### Source material
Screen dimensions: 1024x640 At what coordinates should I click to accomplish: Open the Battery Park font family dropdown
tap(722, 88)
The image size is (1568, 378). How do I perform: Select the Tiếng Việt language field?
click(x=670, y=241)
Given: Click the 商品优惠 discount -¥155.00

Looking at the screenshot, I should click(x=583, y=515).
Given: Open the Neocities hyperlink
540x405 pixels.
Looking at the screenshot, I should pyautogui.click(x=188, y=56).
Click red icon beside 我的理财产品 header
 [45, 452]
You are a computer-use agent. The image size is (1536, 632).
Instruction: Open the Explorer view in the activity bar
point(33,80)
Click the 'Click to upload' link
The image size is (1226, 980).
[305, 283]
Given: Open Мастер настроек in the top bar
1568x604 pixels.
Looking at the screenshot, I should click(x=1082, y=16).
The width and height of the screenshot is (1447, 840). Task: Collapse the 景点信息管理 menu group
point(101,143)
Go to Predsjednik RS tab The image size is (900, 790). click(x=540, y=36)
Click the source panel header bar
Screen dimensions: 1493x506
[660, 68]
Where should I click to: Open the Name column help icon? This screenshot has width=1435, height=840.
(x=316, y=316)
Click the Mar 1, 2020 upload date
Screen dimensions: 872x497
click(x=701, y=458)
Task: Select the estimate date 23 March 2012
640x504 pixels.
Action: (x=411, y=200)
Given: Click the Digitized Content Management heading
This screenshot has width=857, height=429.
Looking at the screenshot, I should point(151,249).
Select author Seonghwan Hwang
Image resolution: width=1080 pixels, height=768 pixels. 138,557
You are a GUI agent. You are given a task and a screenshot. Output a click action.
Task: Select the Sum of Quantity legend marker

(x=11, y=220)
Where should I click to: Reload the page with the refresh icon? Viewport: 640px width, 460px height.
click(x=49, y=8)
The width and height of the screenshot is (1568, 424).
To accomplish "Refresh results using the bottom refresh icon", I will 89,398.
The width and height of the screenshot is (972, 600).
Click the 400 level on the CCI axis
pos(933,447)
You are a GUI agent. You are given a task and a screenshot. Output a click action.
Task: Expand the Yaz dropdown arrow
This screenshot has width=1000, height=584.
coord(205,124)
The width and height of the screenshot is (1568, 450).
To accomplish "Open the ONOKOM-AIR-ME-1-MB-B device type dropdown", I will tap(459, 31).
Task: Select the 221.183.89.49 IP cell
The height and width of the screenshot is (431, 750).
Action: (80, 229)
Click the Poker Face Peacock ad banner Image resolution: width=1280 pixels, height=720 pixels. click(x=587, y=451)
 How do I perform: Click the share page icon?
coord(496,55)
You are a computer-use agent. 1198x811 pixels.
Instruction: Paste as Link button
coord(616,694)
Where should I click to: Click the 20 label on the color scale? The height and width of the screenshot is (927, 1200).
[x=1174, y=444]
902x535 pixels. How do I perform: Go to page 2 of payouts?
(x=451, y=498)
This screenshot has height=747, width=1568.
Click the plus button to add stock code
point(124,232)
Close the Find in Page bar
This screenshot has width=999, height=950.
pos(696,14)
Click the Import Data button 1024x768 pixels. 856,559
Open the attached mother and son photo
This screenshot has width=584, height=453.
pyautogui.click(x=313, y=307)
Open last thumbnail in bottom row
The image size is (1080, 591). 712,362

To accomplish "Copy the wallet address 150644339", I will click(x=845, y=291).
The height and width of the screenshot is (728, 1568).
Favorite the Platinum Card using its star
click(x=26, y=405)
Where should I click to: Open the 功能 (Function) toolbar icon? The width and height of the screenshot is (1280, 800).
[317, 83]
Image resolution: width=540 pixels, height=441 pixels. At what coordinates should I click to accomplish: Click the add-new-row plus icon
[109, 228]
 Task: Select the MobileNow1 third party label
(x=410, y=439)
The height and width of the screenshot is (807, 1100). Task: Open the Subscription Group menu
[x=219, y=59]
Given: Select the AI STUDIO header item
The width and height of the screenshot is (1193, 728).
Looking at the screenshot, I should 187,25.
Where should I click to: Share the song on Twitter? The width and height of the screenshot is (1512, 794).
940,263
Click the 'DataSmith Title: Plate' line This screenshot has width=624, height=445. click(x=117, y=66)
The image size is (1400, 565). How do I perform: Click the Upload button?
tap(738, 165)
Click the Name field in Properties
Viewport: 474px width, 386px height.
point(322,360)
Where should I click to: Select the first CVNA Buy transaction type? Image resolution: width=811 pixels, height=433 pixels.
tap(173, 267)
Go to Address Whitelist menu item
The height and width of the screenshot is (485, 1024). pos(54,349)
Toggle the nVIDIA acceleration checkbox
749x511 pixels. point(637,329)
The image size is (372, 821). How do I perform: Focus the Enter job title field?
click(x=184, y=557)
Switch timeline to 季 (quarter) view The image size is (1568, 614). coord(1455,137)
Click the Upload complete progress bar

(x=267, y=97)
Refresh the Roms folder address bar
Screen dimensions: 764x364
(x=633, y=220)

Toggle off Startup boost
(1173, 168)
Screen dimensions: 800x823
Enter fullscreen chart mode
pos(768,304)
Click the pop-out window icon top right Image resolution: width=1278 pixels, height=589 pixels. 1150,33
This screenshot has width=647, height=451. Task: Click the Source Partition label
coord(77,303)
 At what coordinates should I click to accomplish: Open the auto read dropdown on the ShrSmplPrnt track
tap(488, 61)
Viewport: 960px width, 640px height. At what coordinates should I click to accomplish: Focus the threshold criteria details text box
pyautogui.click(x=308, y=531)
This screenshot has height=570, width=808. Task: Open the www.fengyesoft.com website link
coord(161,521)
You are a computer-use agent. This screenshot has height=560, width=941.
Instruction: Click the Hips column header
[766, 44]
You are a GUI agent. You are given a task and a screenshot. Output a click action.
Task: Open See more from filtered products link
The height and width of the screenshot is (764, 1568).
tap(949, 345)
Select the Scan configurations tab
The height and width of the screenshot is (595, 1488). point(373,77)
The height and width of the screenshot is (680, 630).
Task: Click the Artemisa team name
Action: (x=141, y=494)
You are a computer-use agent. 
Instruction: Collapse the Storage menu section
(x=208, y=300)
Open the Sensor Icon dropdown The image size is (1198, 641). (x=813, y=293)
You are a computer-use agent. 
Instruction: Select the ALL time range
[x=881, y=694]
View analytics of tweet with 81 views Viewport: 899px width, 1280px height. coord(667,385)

### Exercise aim
Begin with the line that contains "Click the pop-out" and print each line exactly until the data ends, including the last line.

### Task output
Click the pop-out window icon top right Image resolution: width=1278 pixels, height=589 pixels. 1150,33
This screenshot has width=647, height=451. Task: Click the Source Partition label
coord(77,303)
 At what coordinates should I click to accomplish: Open the auto read dropdown on the ShrSmplPrnt track
tap(488, 61)
Viewport: 960px width, 640px height. At what coordinates should I click to accomplish: Focus the threshold criteria details text box
pyautogui.click(x=308, y=531)
This screenshot has height=570, width=808. Task: Open the www.fengyesoft.com website link
coord(161,521)
You are a computer-use agent. This screenshot has height=560, width=941.
Instruction: Click the Hips column header
[766, 44]
You are a GUI agent. You are given a task and a screenshot. Output a click action.
Task: Open See more from filtered products link
The height and width of the screenshot is (764, 1568).
tap(949, 345)
Select the Scan configurations tab
The height and width of the screenshot is (595, 1488). point(373,77)
The height and width of the screenshot is (680, 630).
Task: Click the Artemisa team name
Action: (x=141, y=494)
You are a computer-use agent. 
Instruction: Collapse the Storage menu section
(x=208, y=300)
Open the Sensor Icon dropdown The image size is (1198, 641). (x=813, y=293)
You are a computer-use agent. 
Instruction: Select the ALL time range
[x=881, y=694]
View analytics of tweet with 81 views Viewport: 899px width, 1280px height. coord(667,385)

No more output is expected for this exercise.